Respondents said payment of staff salaries and working capital would be tough.

New Delhi: Worried over the mass exodus of migrant workers to respective home states, industries now want them to return so that economic activities could restart at the earliest, once the lockdown is over.
According to a quick survey by the trade body PHD Chamber of Commerce and Industry (PHDCCI) to assess the impact of Covid-19 pandemic on businesses and maintaining profitability, 49% of the respondents said that retaining the full workforce would be a major challenge. The respondents in the survey said that payment of salaries to employees and working capital would be the major challenges while businesses prepare for increasing sales volumes, competitiveness and cost cuttings.
Migration of workers is still going on across the country. While a large number of them have already travelled back to their respective villages on foot or by buses, arranged by the state governments, the Centre has so far operated more than 800 Shramik Special trains ferrying more than 10 lakh such workers to their home states.
PHDCCI president Dr D.K. Aggarwal said: “Since the inception of the lockdown period, most of the migrant workers had moved to their native places. Further, due to the absence of public transport services like buses and railways, migrant labourers are not able to reach their work places and, therefore, full resumption of exempted activities has become difficult. Apart from these issues, country’s supply chain has been massively disrupted due to the ongoing Covid lockdown.”
The Centre, on its part, has initiated discussion with employers’ bodies like CII, FICCI and Assocham. Labour Minister Santosh Gangwar held a webinar with these bodies to discuss issues like restarting economic activities, job creation and measures to improve the situation of MSMEs to enable them to discharge their liabilities under labour laws. There was a general demand to suspend labour laws, barring some key provisions across the country for the next two-three years to help industries come out of the crisis induced by the lockdown to combat the Covid-19 pandemic.
The industry bodies suggested a slew of measures and sought relaxations like increasing working hours to 12 hours per day from the existing eight hours per day to help them revive operations, according to a statement by the Ministry of Labour and Employment. The statement said that the industry associations suggested “to suspend the labour laws for the next 2-3 years except for provisions like minimum wages, bonus and statutory dues, to help the industry come out of the present crisis”.
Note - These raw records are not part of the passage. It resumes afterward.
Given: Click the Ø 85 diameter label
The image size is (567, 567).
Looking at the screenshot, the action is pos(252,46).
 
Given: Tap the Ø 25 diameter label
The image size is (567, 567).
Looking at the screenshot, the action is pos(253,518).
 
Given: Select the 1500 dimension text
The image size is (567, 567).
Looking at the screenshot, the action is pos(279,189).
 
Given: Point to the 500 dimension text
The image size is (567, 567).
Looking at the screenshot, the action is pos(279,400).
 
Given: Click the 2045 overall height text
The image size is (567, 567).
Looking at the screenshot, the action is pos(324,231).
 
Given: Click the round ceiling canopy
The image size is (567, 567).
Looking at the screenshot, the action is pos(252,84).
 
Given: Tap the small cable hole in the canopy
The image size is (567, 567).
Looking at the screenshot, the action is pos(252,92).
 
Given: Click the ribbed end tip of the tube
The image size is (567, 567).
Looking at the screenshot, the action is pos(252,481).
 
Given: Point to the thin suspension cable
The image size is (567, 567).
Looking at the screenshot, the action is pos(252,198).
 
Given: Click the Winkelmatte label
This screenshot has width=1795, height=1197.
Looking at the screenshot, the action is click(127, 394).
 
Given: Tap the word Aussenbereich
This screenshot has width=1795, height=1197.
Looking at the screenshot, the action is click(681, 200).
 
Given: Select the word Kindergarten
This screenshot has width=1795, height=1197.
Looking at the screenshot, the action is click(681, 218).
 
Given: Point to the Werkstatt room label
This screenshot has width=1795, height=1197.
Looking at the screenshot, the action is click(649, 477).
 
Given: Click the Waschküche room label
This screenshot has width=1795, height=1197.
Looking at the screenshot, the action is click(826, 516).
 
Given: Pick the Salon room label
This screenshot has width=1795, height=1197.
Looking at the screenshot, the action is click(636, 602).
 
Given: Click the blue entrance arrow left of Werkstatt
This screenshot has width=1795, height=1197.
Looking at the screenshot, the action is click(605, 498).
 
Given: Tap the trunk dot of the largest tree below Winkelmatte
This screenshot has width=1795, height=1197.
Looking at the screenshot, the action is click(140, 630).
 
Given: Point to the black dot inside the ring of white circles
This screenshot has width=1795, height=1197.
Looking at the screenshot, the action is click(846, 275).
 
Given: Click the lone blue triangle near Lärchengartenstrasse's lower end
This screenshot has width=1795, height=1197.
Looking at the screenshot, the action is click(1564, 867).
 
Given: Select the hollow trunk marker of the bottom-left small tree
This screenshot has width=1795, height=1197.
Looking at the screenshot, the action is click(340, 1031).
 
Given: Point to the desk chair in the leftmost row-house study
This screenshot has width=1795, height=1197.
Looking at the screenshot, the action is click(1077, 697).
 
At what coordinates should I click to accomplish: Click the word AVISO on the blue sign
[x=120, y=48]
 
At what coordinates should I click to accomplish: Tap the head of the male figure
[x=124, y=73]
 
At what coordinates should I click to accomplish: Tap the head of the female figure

According to survey, besides retaining the full workforce, other challenges for businesses in the post lockdown include maintaining price-cost margins/profitability (61%), payment of wages/salaries to employees (60%), availability of working capital (58%), repayment of loans/payment of EMIs (53%), high costs of capital (52%), availability of finances/loans (51%), costs of social distancing (51%), weakening of demand (51%) and compliances of labour laws (50%).
“Due to the lockdown, majority of the factories/ businesses/companies are shut with no or little revenue, all export orders are getting cancelled and units unable to repay loans. Majority of the respondents have responded that this will make them less likely to retain of the full workforce. Further, most of the retrenchment is likely to take place in labour-intensive sectors. Thus, 49% of respondents opined that retention of the full workforce will be highly challenging in the post lockdown scenario,” Aggarwal said.
The survey revealed key plans of the businesses in post lockdown such as increasing the sales volume (67%), enhancing competitiveness of business (65%), cost cutting of business operations (64%), enhancing business operations in the domestic market (60%), focus on innovation, research and development (58%), enhancing the price-cost margin (53%), reducing the workforce in business operations (50%), increasing the scale of business operations (44%), diversify business operations (43%) and enhancing business operations in the international market (36%).
The PHDCCI has said that the labour laws in India need to be made more effective, flexible and in sync with emerging economic and industrial scenario. “Most of the respondents have responded that given the disruptions caused by Covid-19 and the resultant lockdown, following the relatively rigid provisions in different labour laws prevalent in the Indian economy will become difficult and hamper the revival of industry. Thus, 50% of respondents opined that compliance of labour laws will be highly challenging in the post lockdown scenario,” the trade body has said.
It has demanded that the government should pay 75% of salary of the workers of the lockdown period and employer contribution in EPFs during the lockdown period should be brought down to zero to ease the financial burden of the industry.
Finance Minister Nirmala Sitharaman, interestingly, has announced reduction in the statutory PF from 12% to 10% for three months. She also said that government will pay the PF for firms with 100 staff, earning less than Rs 15,000, as announced earlier under the Pradhan Mantri Garib Kalyan Scheme.